Among the highlights:

• This past November, Nevadans overwhelmingly approved the “motor voter” ballot question, creating automatic voter registration at the Department of Motor Vehicles. Under the measure, which drew support from just shy of 60% of voters, registration occurs when someone signs up for a driver’s license or state identification card. The measure will make it more convenient for voters to register and promises to boost participation in elections.

• During the 2019 legislative session, lawmakers approved a bill allowing voters to register and cast their ballots on the same day. Gov. Steve Sisolak signed the bill, which went into effect Monday and extends the time that voters can register.
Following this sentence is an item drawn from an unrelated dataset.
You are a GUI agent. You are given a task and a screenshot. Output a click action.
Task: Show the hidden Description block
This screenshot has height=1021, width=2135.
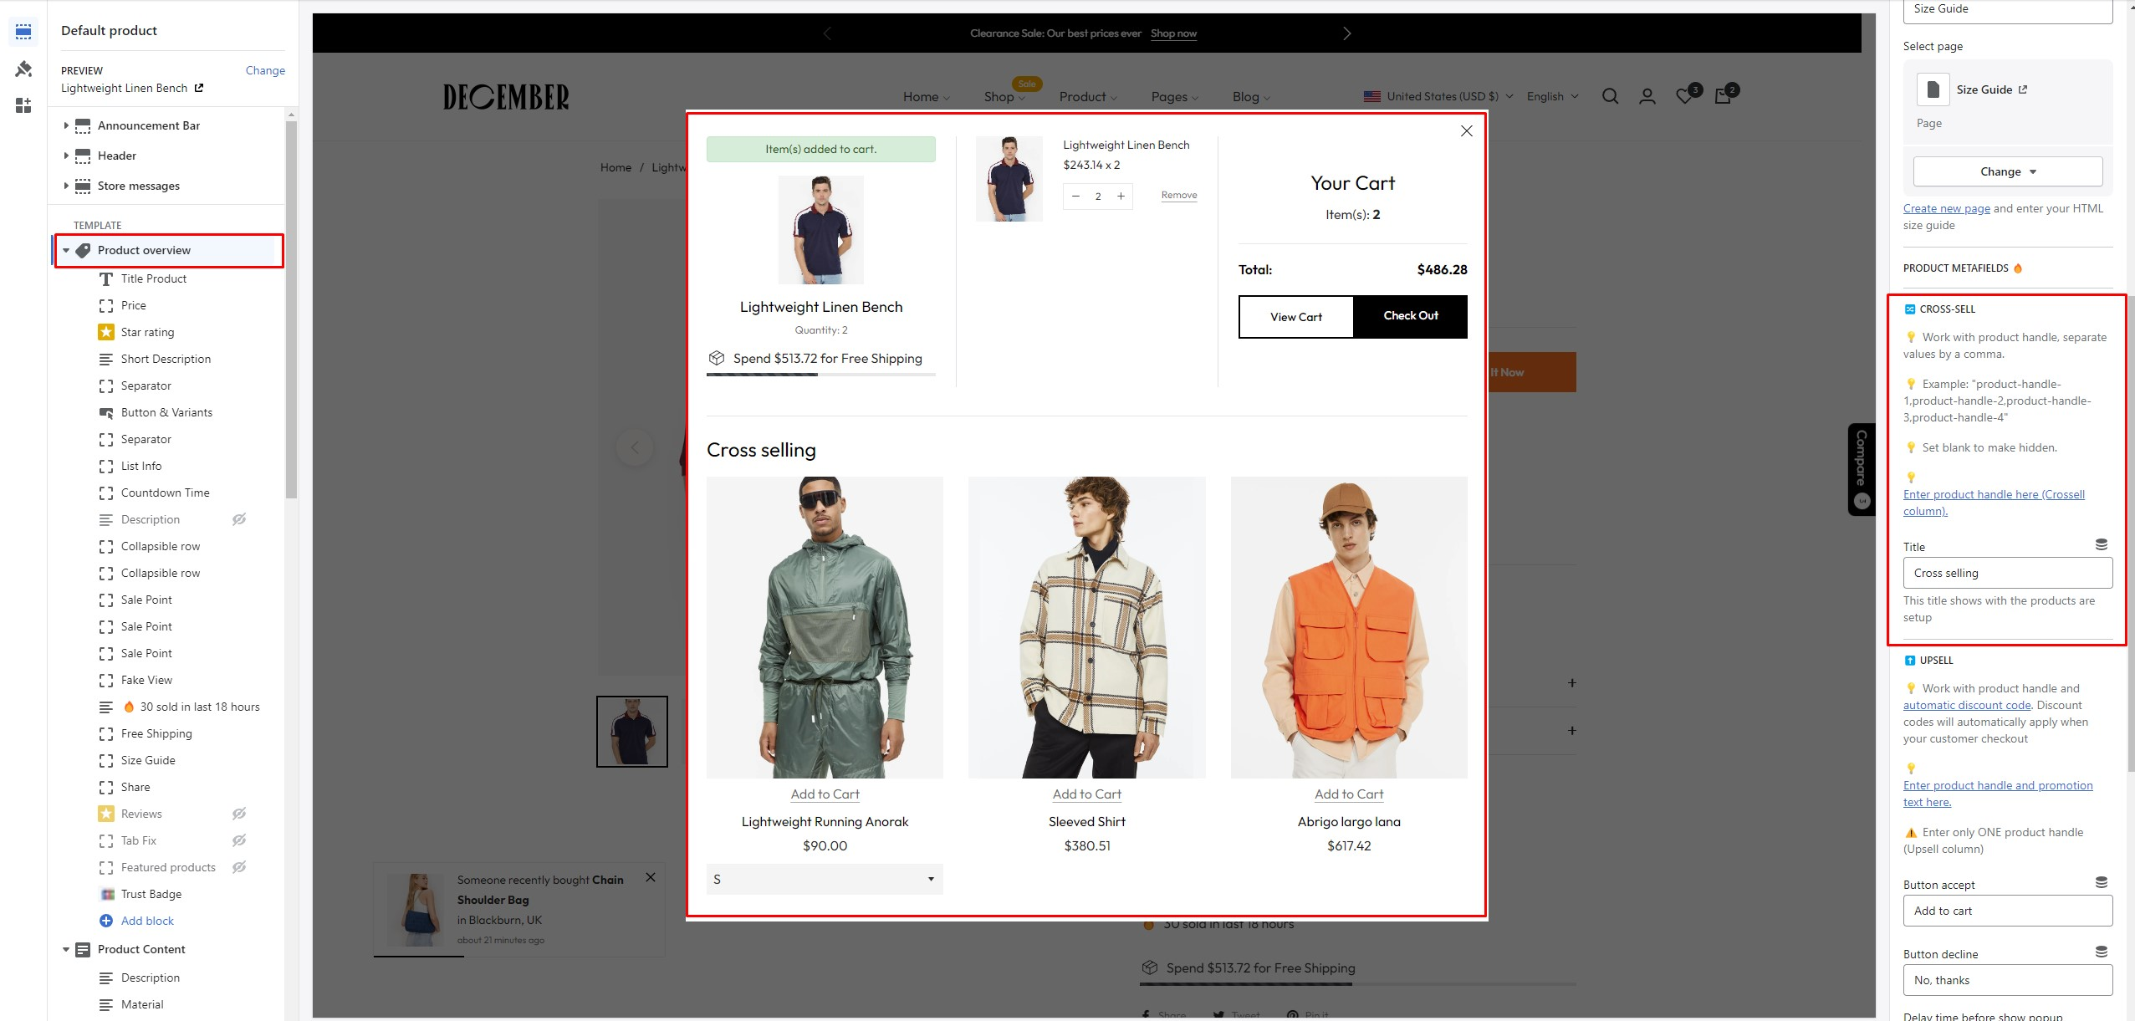click(239, 519)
• Another key bill this legislative session will help deter unjustified recall campaigns against elected officials. The new law stiffens criminal penalties and civil liabilities for falsifying signatures on recall petitions or misrepresenting those petitions, and requires petitioners to pay for signatures to be counted. This should help tamp down the kind of baseless and toxic recall drives the state has seen in recent years, when several state and local lawmakers were targeted for purely political reasons. Although the state still doesn’t require any formal grounds for recall — self-dealing or other impropriety, for instance — the new law will hold those filing petitions more accountable.

• Lawmakers also added teeth to campaign finance regulations, including provisions specifying that candidates can’t use unspent funds for personal purchases and can’t pay themselves a salary from their own campaign accounts. The law will help remove unscrupulous leaders and establish more clear boundaries for those who want to play by the rules.

• As of Monday, the right to vote was restored for Nevada felons who’d served their sentences. That will add as many as 77,000 voters to the rolls, which will hopefully increase participation.

• Also thanks to lawmakers, the days of cities holding off-year elections are over in Nevada. Elections will now be held only in even-numbered years — presidential elections and midterms. This will increase turnout and spare state residents from at least a little bit of voter fatigue.

These are all steps worth noting on this most American of days. While other states have ramped up voter suppression in recent years, Nevada has lowered barriers that previously had deterred state residents from voting.

Our founders would be proud of us.

So as John Adams once wrote, let’s celebrate today as a “great anniversary Festival” filled with “Pomp and Parade, with Shows, Games, Sports, Guns, Bells, Bonfires and Illuminations from one End of this Continent to the other from this Time forward forever more.”